Good god have mercy on our souls!


----------



## sakso (Mar 14, 2011)




----------



## Suprakill4 (Jul 11, 2008)

The ones that got their t!ts out wernt too shabby.... rest of them, fcuking disgraceful lol


----------



## Paulieb (Jan 1, 2008)

Not good Ken you must try harder


----------



## Glassback (Jun 18, 2010)

I will take the bloke on the right....


----------



## madmuscles (Mar 10, 2011)

Looks like the drag queen of the year float at pride festival


----------



## 2004mark (Oct 26, 2013)

Dark haired one that got arrested if the middle bottom one is off limits.


----------



## hsmann87 (Jun 22, 2010)

i swear to god this obsession with fake tan IS NOT ATTRACTIVE!

it is rank. FVCKING RANK

it gets all over your jeans and bedsheets. it STINKS. and it tastes RANK.

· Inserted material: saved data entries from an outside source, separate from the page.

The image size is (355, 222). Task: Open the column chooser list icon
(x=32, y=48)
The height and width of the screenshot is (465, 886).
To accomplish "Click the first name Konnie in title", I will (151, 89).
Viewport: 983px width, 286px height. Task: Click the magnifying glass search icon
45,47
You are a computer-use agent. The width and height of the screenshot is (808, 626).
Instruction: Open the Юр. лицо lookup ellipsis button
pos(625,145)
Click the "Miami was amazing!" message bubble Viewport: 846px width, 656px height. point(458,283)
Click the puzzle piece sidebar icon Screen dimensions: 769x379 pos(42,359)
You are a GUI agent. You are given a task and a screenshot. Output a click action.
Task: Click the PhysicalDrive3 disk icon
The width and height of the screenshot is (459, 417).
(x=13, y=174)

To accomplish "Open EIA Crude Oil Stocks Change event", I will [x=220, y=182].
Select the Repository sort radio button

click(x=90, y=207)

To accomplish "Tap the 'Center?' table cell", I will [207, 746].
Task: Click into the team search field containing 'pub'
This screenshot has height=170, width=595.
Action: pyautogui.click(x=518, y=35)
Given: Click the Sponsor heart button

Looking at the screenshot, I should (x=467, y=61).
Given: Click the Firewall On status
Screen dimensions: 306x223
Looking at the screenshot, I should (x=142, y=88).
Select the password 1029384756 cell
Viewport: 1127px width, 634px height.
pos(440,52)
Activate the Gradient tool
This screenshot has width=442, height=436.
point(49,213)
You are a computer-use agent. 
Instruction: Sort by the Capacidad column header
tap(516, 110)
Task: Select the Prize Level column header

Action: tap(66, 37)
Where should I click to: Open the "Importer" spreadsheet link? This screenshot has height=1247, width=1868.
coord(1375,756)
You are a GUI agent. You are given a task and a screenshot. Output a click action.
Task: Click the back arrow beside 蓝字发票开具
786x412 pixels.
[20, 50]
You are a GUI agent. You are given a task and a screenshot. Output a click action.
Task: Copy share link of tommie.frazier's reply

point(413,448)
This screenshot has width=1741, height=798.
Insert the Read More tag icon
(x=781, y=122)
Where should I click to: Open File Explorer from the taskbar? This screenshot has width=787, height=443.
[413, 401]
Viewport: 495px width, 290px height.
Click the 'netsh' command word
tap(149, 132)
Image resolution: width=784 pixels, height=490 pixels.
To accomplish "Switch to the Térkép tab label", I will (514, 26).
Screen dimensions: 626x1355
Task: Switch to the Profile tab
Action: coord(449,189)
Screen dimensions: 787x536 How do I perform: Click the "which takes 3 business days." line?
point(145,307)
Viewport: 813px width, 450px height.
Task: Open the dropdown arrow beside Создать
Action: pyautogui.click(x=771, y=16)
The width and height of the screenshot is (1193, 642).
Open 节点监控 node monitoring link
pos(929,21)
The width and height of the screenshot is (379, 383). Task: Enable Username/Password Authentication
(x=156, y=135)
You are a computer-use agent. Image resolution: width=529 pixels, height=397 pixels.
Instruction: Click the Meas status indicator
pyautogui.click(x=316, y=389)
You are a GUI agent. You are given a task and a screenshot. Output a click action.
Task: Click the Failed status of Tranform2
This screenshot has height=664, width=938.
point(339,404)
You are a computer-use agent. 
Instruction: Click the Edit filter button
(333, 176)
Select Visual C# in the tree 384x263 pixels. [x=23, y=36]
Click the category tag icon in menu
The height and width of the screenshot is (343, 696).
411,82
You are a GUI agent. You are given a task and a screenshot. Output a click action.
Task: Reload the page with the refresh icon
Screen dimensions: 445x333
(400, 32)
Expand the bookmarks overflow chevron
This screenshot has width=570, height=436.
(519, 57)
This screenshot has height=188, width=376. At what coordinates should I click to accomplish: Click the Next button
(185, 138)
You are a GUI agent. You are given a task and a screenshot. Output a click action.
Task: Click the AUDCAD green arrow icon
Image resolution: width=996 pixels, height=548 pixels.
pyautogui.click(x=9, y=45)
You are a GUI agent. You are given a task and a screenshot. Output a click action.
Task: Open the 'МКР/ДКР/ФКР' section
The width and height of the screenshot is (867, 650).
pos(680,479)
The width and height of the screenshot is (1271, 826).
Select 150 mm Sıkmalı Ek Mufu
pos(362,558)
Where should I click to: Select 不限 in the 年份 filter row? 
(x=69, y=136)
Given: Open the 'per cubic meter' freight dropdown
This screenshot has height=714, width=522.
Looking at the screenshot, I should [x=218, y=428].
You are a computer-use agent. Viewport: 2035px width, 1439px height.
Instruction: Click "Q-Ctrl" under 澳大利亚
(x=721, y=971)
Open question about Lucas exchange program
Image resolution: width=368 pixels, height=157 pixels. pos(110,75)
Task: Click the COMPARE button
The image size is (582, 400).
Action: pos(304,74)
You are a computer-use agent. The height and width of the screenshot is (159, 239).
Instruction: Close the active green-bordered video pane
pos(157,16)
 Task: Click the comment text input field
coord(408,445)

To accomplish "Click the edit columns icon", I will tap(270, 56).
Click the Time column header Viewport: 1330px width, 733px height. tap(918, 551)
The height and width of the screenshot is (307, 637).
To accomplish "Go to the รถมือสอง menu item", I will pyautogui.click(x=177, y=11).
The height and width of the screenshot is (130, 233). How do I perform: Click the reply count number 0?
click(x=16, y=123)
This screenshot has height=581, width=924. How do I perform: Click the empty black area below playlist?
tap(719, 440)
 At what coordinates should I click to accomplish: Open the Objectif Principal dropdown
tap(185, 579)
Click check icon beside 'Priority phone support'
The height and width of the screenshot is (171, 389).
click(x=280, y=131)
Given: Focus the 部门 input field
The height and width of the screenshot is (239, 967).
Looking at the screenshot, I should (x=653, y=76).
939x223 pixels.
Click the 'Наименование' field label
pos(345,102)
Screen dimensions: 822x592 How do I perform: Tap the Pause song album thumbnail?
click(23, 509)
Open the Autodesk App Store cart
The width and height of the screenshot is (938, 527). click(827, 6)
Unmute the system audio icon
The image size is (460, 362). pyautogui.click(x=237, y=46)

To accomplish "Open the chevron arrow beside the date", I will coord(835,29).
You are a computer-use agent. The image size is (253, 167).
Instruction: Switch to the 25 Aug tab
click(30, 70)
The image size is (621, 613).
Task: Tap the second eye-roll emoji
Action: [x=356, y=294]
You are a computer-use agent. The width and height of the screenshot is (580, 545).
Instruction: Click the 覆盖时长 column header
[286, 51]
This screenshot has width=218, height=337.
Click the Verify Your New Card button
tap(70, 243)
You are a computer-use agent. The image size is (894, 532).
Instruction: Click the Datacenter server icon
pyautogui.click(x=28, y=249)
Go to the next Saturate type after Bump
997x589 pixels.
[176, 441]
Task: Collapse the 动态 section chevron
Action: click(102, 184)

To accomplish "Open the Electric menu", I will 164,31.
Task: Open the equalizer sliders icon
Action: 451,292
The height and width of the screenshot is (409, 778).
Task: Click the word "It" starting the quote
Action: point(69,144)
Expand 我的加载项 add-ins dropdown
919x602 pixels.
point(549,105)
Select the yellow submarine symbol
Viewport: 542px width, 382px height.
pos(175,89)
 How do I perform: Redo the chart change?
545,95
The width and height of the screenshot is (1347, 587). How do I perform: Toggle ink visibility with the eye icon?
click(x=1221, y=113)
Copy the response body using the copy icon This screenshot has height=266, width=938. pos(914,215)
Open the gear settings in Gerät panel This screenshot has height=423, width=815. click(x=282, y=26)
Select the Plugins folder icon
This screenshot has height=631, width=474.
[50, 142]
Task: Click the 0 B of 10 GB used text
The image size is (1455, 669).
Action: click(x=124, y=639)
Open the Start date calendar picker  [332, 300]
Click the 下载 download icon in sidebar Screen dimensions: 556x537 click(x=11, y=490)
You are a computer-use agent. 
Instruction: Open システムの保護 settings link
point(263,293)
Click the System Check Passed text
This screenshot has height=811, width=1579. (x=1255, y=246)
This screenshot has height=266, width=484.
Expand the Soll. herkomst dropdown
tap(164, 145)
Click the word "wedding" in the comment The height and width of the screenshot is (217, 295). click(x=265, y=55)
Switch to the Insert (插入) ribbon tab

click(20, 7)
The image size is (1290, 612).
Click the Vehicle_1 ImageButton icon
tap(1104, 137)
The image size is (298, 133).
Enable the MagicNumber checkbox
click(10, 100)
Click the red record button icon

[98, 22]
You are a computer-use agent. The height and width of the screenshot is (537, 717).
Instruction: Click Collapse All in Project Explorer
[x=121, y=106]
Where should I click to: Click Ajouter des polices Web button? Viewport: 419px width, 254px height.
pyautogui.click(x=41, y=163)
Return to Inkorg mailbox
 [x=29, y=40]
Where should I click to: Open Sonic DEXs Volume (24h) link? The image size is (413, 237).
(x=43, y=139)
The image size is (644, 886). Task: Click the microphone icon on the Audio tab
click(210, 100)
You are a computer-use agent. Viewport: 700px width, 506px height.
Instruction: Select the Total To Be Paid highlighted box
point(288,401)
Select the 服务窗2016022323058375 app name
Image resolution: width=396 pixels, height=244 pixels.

birds need to either jump on a tanning bed or get a cheap easy jet flight to a hot country for a bit :laugh:


----------



## shaun220 (Apr 1, 2011)

just had a good ol' tug to those pictures


----------



## Easy_T (Mar 30, 2011)

kieren1234 said:


> The ones that got their t!ts out wernt too shabby.... rest of them, fcuking disgraceful lol


Yeah I agree with that, The lass in the black french knickers has one of those asses that makes the best sound when you slap it I can tell


----------



## Ironclad (Jun 23, 2009)

What the fvck IS this?! They know it's about horses not cake, right?


----------



## Ken Hutchinson (May 29, 2009)

Paulieb said:


> Not good Ken you must try harder


Sorry mate, you must have very high standards lol


----------



## flinty90 (Jul 1, 2010)

Nowt wrong with that , just cos its got a bit of timber on it, im sure after 5 pints i would try climbing it like a fookin mountaineering expert up ben nevis !!!!


----------



## barsnack (Mar 12, 2011)

Is this channel 4 new programme

'My Big Fat Gypsy Day at Aintree'


----------



## madmuscles (Mar 10, 2011)

Witch-King said:


> What the fvck IS this?! They know it's about horses not cake, right?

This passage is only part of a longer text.